WORK REQUEST
Return every entry exactly. Leave nothing out.
=== INFORMATION SHOWN ===
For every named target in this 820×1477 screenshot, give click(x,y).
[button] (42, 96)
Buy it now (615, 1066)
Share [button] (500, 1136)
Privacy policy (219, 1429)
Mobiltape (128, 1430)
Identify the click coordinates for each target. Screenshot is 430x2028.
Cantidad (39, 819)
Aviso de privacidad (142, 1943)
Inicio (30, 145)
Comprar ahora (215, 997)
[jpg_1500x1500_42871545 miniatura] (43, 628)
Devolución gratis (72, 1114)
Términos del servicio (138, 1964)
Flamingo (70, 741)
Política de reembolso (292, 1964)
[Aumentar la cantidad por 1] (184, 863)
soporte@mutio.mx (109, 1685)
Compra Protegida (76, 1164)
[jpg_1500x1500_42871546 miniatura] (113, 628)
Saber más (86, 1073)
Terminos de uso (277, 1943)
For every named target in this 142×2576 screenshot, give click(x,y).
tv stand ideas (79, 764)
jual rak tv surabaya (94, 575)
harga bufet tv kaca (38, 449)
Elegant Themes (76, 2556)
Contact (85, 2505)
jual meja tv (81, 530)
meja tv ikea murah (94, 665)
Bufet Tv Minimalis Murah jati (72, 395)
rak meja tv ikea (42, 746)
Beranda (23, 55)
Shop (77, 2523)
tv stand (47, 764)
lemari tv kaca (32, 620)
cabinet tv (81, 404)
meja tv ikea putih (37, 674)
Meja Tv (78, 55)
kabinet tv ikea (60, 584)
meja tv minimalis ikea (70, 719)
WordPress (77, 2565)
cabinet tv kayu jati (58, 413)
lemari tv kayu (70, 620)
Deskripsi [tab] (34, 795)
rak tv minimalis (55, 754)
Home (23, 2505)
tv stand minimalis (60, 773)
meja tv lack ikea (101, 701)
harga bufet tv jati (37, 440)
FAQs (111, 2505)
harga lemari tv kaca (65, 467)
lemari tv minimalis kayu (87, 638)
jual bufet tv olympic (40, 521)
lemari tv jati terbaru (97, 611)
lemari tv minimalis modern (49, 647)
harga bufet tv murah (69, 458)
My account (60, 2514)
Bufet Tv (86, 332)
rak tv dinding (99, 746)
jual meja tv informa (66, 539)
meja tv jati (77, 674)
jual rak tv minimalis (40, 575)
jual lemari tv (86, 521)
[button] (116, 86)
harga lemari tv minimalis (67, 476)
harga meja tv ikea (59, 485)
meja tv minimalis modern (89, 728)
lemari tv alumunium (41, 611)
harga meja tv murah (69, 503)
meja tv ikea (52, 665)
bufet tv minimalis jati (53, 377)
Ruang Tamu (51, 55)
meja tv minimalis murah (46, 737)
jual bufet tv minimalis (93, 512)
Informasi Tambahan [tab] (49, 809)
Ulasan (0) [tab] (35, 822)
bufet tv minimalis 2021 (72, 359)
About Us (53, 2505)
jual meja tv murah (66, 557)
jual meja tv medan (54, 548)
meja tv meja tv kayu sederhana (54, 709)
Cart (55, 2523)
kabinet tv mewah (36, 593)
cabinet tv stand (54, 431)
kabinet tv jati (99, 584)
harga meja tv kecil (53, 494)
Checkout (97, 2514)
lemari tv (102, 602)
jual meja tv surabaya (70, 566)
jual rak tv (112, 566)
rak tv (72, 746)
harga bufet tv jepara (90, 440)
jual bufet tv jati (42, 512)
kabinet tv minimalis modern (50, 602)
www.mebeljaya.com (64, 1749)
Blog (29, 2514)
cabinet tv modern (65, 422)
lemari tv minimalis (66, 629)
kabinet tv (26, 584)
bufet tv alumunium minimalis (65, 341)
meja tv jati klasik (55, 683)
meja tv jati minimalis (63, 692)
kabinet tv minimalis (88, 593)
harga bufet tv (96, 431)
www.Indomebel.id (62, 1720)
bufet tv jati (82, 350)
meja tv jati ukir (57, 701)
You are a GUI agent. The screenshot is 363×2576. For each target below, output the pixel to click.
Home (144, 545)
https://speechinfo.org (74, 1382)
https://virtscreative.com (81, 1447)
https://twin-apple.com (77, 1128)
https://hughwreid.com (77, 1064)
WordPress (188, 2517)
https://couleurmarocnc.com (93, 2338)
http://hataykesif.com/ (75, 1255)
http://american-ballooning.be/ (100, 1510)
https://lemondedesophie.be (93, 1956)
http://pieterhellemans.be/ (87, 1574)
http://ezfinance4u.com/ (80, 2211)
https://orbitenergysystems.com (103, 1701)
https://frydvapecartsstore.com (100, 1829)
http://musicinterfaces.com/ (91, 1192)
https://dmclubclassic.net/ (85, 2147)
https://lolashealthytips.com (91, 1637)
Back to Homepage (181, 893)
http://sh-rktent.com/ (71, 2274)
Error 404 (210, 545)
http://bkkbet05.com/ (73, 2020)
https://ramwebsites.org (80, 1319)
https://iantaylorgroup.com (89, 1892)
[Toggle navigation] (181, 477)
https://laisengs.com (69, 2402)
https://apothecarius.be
===
ANSWER BELOW
For every named target in this 820×1477 screenshot, give click(x,y).
[button] (42, 96)
Buy it now (615, 1066)
Share [button] (500, 1136)
Privacy policy (219, 1429)
Mobiltape (128, 1430)
Identify the click coordinates for each target. Screenshot is 430x2028.
Cantidad (39, 819)
Aviso de privacidad (142, 1943)
Inicio (30, 145)
Comprar ahora (215, 997)
[jpg_1500x1500_42871545 miniatura] (43, 628)
Devolución gratis (72, 1114)
Términos del servicio (138, 1964)
Flamingo (70, 741)
Política de reembolso (292, 1964)
[Aumentar la cantidad por 1] (184, 863)
soporte@mutio.mx (109, 1685)
Compra Protegida (76, 1164)
[jpg_1500x1500_42871546 miniatura] (113, 628)
Saber más (86, 1073)
Terminos de uso (277, 1943)
For every named target in this 142×2576 screenshot, give click(x,y).
tv stand ideas (79, 764)
jual rak tv surabaya (94, 575)
harga bufet tv kaca (38, 449)
Elegant Themes (76, 2556)
Contact (85, 2505)
jual meja tv (81, 530)
meja tv ikea murah (94, 665)
Bufet Tv Minimalis Murah jati (72, 395)
rak meja tv ikea (42, 746)
Beranda (23, 55)
Shop (77, 2523)
tv stand (47, 764)
lemari tv kaca (32, 620)
cabinet tv (81, 404)
meja tv ikea putih (37, 674)
Meja Tv (78, 55)
kabinet tv ikea (60, 584)
meja tv minimalis ikea (70, 719)
WordPress (77, 2565)
cabinet tv kayu jati (58, 413)
lemari tv kayu (70, 620)
Deskripsi [tab] (34, 795)
rak tv minimalis (55, 754)
Home (23, 2505)
tv stand minimalis (60, 773)
meja tv lack ikea (101, 701)
harga bufet tv jati (37, 440)
FAQs (111, 2505)
harga lemari tv kaca (65, 467)
lemari tv minimalis kayu (87, 638)
jual bufet tv olympic (40, 521)
lemari tv jati terbaru (97, 611)
lemari tv minimalis modern (49, 647)
harga bufet tv murah (69, 458)
My account (60, 2514)
Bufet Tv (86, 332)
rak tv dinding (99, 746)
jual meja tv informa (66, 539)
meja tv jati (77, 674)
jual rak tv minimalis (40, 575)
jual lemari tv (86, 521)
[button] (116, 86)
harga lemari tv minimalis (67, 476)
harga meja tv ikea (59, 485)
meja tv minimalis modern (89, 728)
lemari tv alumunium (41, 611)
harga meja tv murah (69, 503)
meja tv ikea (52, 665)
bufet tv minimalis jati (53, 377)
Ruang Tamu (51, 55)
meja tv minimalis murah (46, 737)
jual bufet tv minimalis (93, 512)
Informasi Tambahan [tab] (49, 809)
Ulasan (0) [tab] (35, 822)
bufet tv minimalis 2021 (72, 359)
About Us (53, 2505)
jual meja tv murah (66, 557)
jual meja tv medan (54, 548)
meja tv meja tv kayu sederhana (54, 709)
Cart (55, 2523)
kabinet tv mewah (36, 593)
cabinet tv stand (54, 431)
kabinet tv jati (99, 584)
harga meja tv kecil (53, 494)
Checkout (97, 2514)
lemari tv (102, 602)
jual meja tv surabaya (70, 566)
jual rak tv (112, 566)
rak tv (72, 746)
harga bufet tv jepara (90, 440)
jual bufet tv jati (42, 512)
kabinet tv minimalis modern (50, 602)
www.mebeljaya.com (64, 1749)
Blog (29, 2514)
cabinet tv modern (65, 422)
lemari tv minimalis (66, 629)
kabinet tv (26, 584)
bufet tv alumunium minimalis (65, 341)
meja tv jati klasik (55, 683)
meja tv jati minimalis (63, 692)
kabinet tv minimalis (88, 593)
harga bufet tv (96, 431)
www.Indomebel.id (62, 1720)
bufet tv jati (82, 350)
meja tv jati ukir (57, 701)
You are a GUI agent. The screenshot is 363×2576. For each target below, output the pixel to click.
Home (144, 545)
https://speechinfo.org (74, 1382)
https://virtscreative.com (81, 1447)
https://twin-apple.com (77, 1128)
https://hughwreid.com (77, 1064)
WordPress (188, 2517)
https://couleurmarocnc.com (93, 2338)
http://hataykesif.com/ (75, 1255)
http://american-ballooning.be/ (100, 1510)
https://lemondedesophie.be (93, 1956)
http://pieterhellemans.be/ (87, 1574)
http://ezfinance4u.com/ (80, 2211)
https://orbitenergysystems.com (103, 1701)
https://frydvapecartsstore.com (100, 1829)
http://musicinterfaces.com/ (91, 1192)
https://dmclubclassic.net/ (85, 2147)
https://lolashealthytips.com (91, 1637)
Back to Homepage (181, 893)
http://sh-rktent.com/ (71, 2274)
Error 404 (210, 545)
http://bkkbet05.com/ (73, 2020)
https://ramwebsites.org (80, 1319)
https://iantaylorgroup.com (89, 1892)
[Toggle navigation] (181, 477)
https://laisengs.com (69, 2402)
https://apothecarius.be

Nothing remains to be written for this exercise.